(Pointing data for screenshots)
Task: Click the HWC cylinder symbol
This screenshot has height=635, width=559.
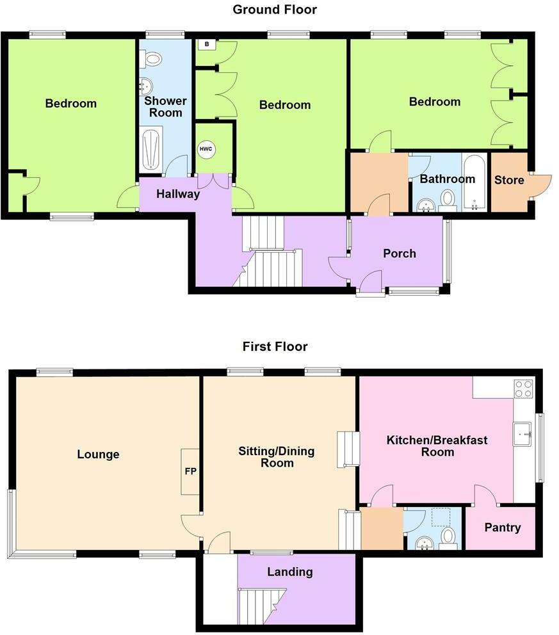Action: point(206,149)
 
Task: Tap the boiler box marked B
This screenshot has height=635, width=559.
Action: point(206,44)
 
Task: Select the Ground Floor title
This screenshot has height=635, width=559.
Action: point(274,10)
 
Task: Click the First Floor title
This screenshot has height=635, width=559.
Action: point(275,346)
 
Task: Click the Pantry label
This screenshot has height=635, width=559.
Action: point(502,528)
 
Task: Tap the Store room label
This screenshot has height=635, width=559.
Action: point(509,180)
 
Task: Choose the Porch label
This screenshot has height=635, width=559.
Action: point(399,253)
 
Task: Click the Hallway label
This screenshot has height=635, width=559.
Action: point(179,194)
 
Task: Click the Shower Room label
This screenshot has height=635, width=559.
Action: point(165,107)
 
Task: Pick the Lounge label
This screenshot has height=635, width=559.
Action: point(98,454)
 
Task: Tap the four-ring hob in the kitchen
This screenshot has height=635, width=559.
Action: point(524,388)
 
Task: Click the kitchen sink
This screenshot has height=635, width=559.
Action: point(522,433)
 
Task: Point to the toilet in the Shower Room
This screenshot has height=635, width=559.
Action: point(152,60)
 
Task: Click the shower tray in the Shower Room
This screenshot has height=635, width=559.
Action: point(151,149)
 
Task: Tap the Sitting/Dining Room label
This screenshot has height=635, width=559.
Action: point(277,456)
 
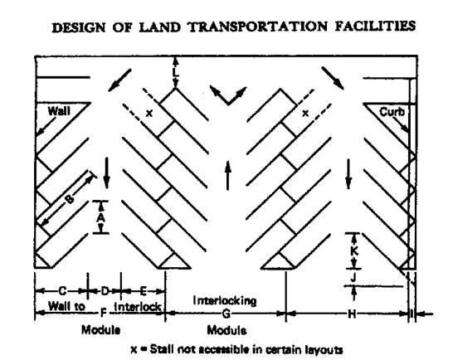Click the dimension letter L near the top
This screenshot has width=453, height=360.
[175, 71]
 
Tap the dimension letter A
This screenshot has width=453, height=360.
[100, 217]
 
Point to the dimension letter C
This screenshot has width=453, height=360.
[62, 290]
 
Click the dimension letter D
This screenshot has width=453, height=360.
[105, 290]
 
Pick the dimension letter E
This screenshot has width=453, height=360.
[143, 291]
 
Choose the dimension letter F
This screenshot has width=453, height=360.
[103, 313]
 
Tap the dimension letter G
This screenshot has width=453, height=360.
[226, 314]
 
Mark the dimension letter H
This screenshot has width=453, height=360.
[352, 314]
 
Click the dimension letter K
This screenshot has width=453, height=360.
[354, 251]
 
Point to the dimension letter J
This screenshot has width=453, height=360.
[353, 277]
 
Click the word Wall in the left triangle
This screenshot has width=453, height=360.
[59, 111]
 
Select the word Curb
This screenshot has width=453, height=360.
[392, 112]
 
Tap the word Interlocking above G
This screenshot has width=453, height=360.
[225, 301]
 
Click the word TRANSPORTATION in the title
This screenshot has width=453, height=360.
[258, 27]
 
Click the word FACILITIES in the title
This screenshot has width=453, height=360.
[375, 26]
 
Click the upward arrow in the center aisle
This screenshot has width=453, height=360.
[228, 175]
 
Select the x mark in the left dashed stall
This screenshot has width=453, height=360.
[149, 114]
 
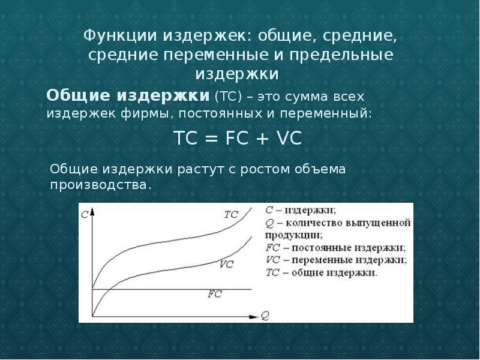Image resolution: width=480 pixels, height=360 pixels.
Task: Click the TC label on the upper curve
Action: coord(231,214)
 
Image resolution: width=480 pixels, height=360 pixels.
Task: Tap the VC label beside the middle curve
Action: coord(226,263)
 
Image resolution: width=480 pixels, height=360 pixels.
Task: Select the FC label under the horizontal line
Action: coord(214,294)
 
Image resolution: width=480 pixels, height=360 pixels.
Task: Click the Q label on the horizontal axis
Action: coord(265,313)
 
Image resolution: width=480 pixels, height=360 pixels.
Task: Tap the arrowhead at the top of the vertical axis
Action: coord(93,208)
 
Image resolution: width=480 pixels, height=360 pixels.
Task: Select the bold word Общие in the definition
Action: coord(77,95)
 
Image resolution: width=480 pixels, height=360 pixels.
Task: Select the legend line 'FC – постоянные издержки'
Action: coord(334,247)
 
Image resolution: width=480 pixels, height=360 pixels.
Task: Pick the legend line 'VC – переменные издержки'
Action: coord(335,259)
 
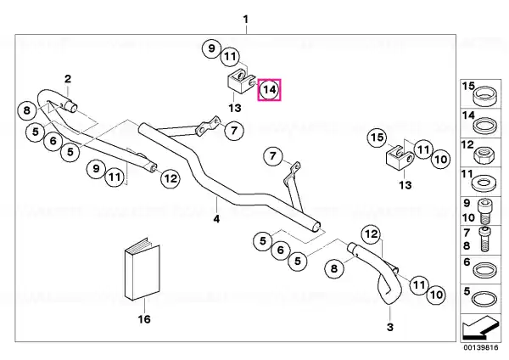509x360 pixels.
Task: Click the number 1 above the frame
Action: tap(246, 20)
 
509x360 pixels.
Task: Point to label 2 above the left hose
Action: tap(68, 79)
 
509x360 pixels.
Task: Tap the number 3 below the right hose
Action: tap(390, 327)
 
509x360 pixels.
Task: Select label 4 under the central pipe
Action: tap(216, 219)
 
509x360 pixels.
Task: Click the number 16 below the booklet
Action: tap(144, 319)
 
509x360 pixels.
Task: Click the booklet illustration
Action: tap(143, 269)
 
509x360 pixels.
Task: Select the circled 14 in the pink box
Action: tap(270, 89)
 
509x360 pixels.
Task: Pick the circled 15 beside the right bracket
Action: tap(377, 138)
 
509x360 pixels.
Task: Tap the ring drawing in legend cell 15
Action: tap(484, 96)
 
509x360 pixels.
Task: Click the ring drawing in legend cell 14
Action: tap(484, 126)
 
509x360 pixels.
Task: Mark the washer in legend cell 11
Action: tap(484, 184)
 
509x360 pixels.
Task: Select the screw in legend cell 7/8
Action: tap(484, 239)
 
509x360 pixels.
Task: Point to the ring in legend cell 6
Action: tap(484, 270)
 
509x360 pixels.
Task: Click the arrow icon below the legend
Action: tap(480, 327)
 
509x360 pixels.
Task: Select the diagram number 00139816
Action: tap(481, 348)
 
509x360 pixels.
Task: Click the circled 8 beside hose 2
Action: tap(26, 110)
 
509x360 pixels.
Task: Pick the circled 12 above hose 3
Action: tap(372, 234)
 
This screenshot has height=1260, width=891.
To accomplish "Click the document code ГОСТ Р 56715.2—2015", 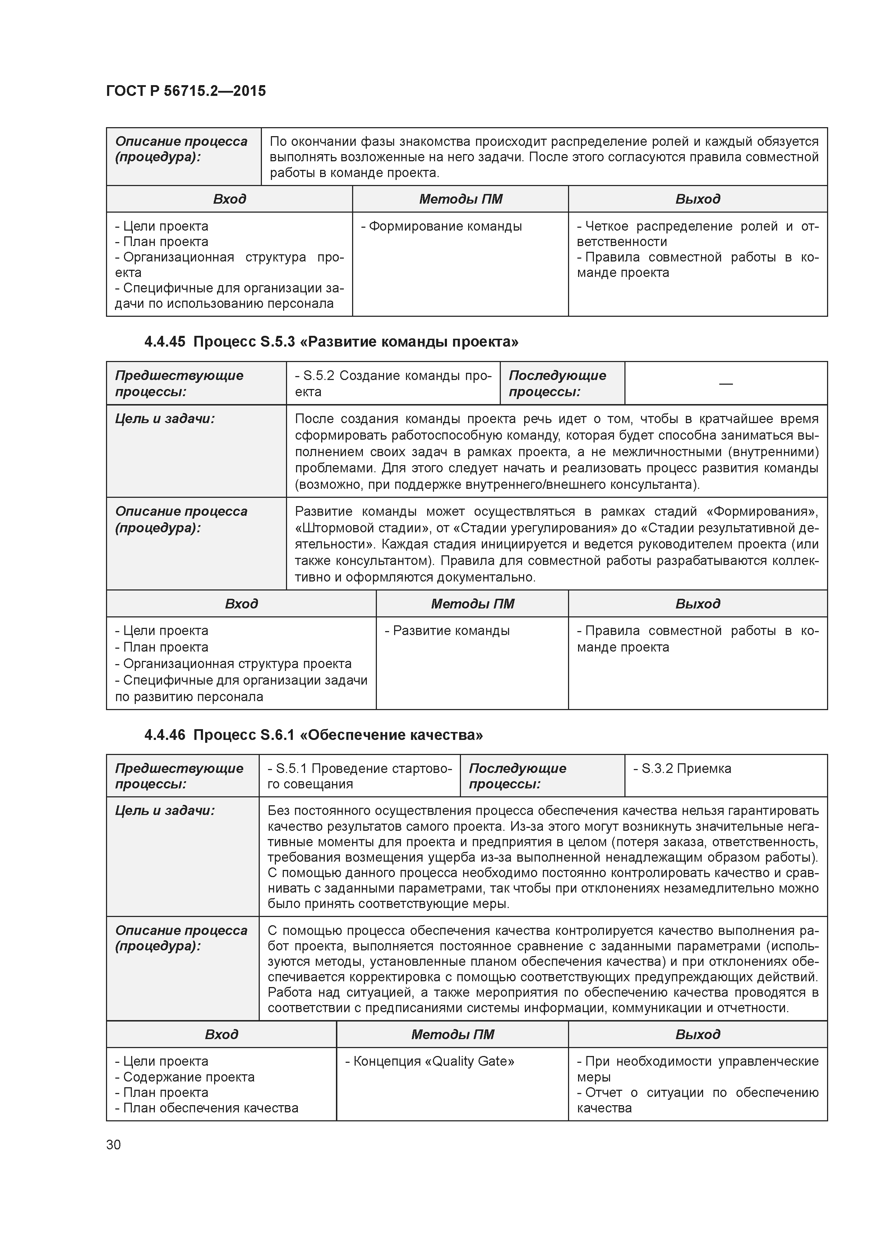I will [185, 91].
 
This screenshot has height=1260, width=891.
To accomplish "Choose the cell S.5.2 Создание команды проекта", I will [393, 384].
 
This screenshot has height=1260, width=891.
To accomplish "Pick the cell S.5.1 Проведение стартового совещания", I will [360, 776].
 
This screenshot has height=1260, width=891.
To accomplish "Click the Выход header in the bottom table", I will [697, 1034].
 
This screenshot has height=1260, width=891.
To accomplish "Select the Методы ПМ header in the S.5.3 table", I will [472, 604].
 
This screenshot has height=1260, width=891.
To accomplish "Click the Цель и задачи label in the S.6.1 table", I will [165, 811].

▶ _Required work_
Copy the records word for word, from the start of the records through the line with "Action: point(165,107)", including that line. Leave the pictures out of your copy.

▶ _Exercise answer_
Task: Click the HWC cylinder symbol
This screenshot has height=635, width=559.
Action: point(206,149)
 
Task: Tap the boiler box marked B
This screenshot has height=635, width=559.
Action: point(206,44)
 
Task: Select the Ground Floor title
This screenshot has height=635, width=559.
Action: point(274,10)
 
Task: Click the First Floor title
This screenshot has height=635, width=559.
Action: point(275,346)
 
Task: Click the Pantry label
This screenshot has height=635, width=559.
Action: point(502,528)
 
Task: Tap the Store room label
This screenshot has height=635, width=559.
Action: point(509,180)
 
Task: Choose the Porch label
This screenshot has height=635, width=559.
Action: point(399,253)
 
Task: Click the Hallway label
This screenshot has height=635, width=559.
Action: point(179,194)
 
Task: Click the Shower Room label
This screenshot has height=635, width=559.
Action: point(165,107)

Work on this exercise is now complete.